What’s more, the Supreme Court is under a certain degree of threat. We have many who want to pack the Court in order to get the results they want–something they’d never tolerate the other side doing, I might add–and others just want to keep passing gun control until the makeup of the Court changes over time.

Yet over at The Gun Writer, Lee Williams brought up something that got me to thinking.

Gun owners should be running the country given our numbers, at least that’s how it appears on paper.
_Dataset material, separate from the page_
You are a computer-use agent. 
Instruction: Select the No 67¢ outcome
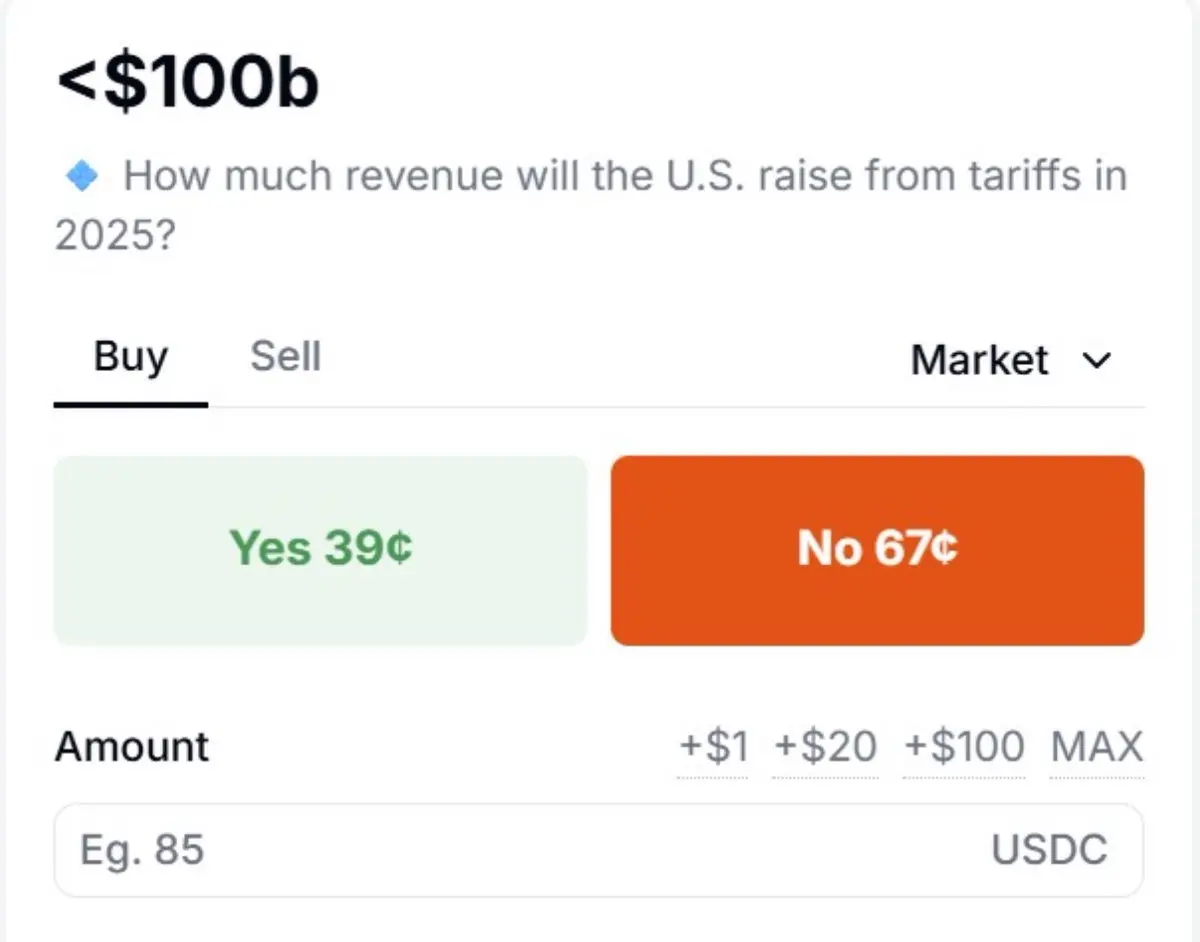click(x=877, y=549)
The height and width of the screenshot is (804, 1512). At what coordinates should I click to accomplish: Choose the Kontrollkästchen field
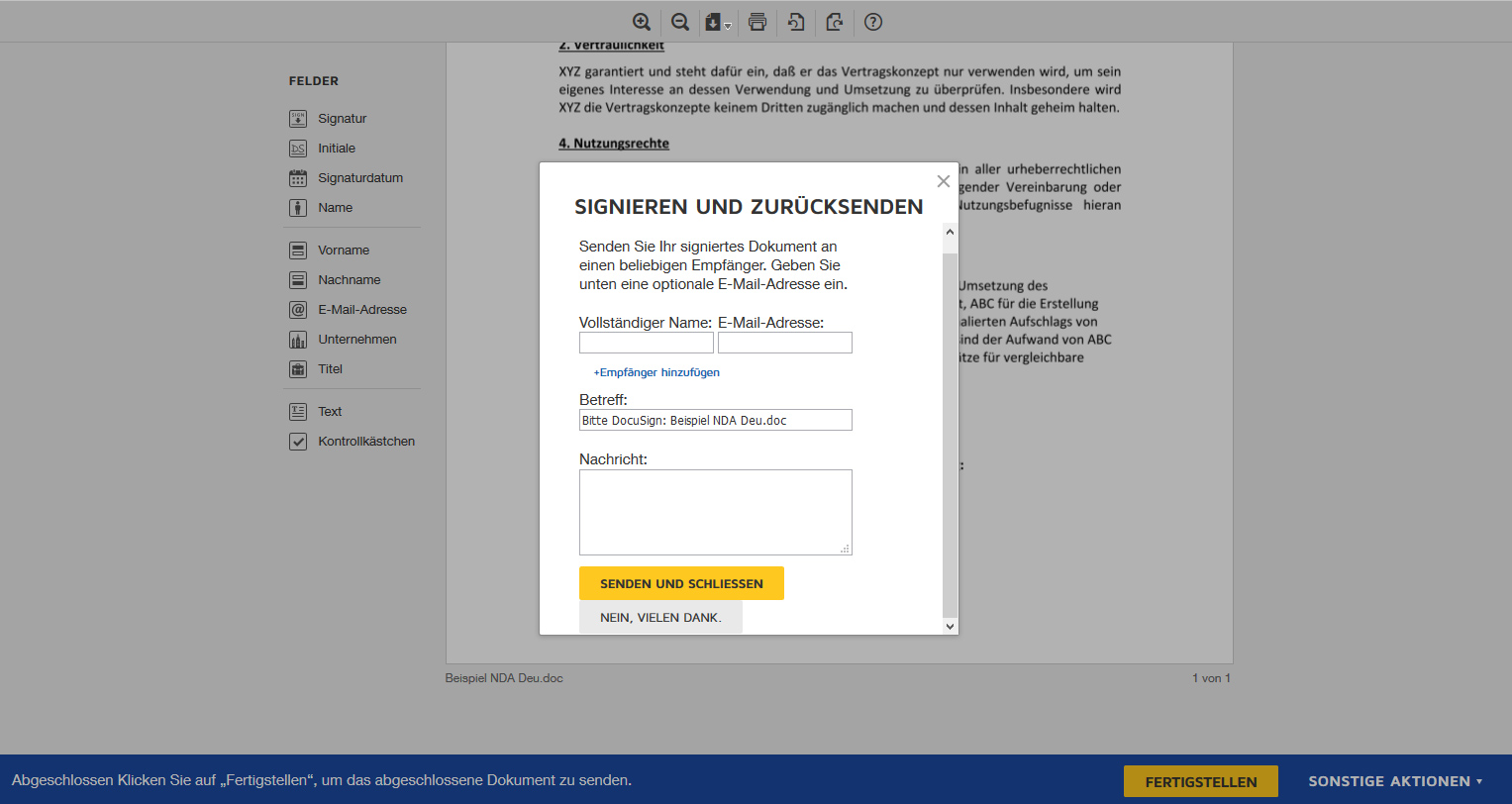tap(365, 442)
According to Ballotpedia data from last year, of the 31 states that allow voters to publicly indicate their political party affiliation, roughly 48 million were Democrats and 36 million were Republicans. The rest were independents, unaffiliated or members of another political party. By comparison, there are an estimated 133 million gun owners in the country, or roughly 40% of the population — a massive number that dwarfs all party affiliations combined — according to the Pew Research Center.
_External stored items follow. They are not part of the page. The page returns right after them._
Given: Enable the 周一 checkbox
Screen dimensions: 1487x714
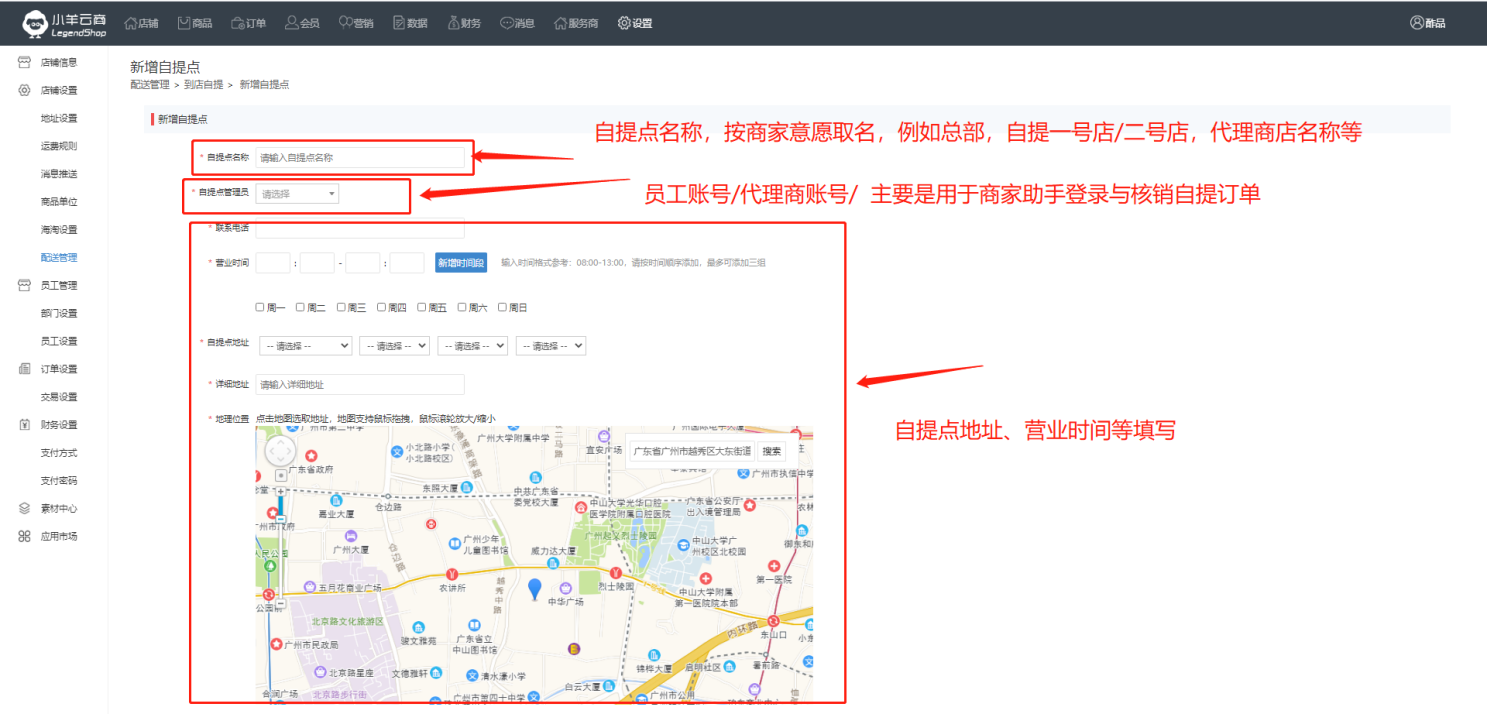Looking at the screenshot, I should [x=260, y=308].
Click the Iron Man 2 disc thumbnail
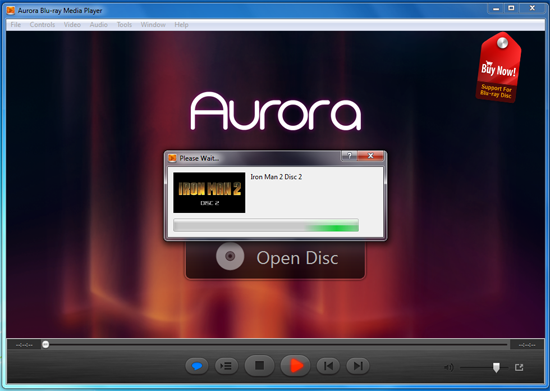The width and height of the screenshot is (550, 391). (x=209, y=192)
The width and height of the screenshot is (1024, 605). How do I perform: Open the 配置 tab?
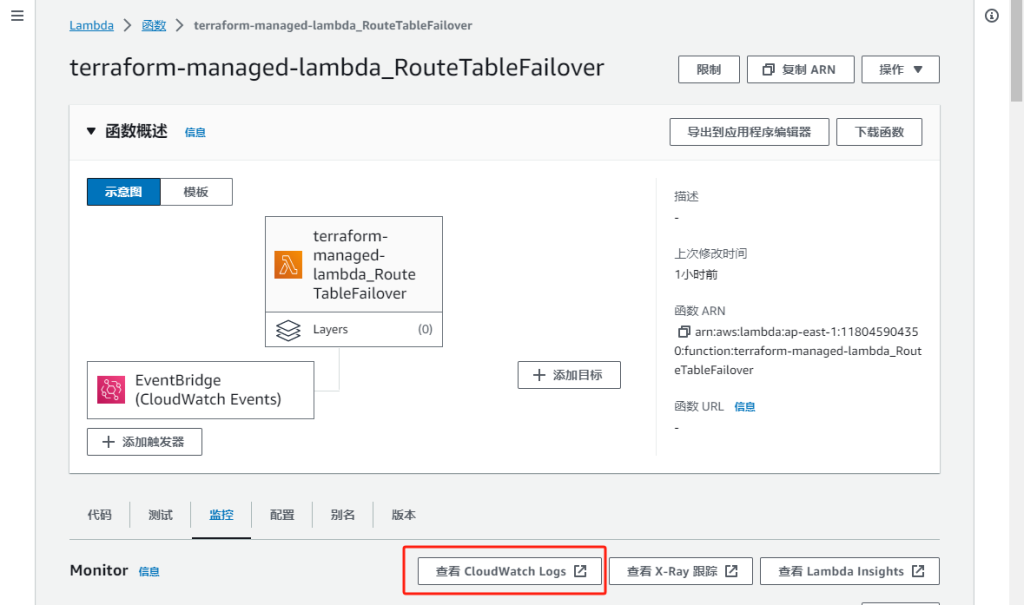point(282,515)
If gun owners ever voted as one homogeneous bloc, we would be unstoppable. Unfortunately, we all know there are gun owners and then there are folks who own a gun. It’s like the difference between someone with an old Fender in their closet and Angus Young.

When you factor in those who work regularly to support the Second Amendment, the numbers drop off even steeper. This, friends, has always been our Achilles’ heel — complacency — the sense that someone else will do something to save the day. It has done us far more harm than Gabby, Brady or Bloomberg ever will, and it’s time to make a change.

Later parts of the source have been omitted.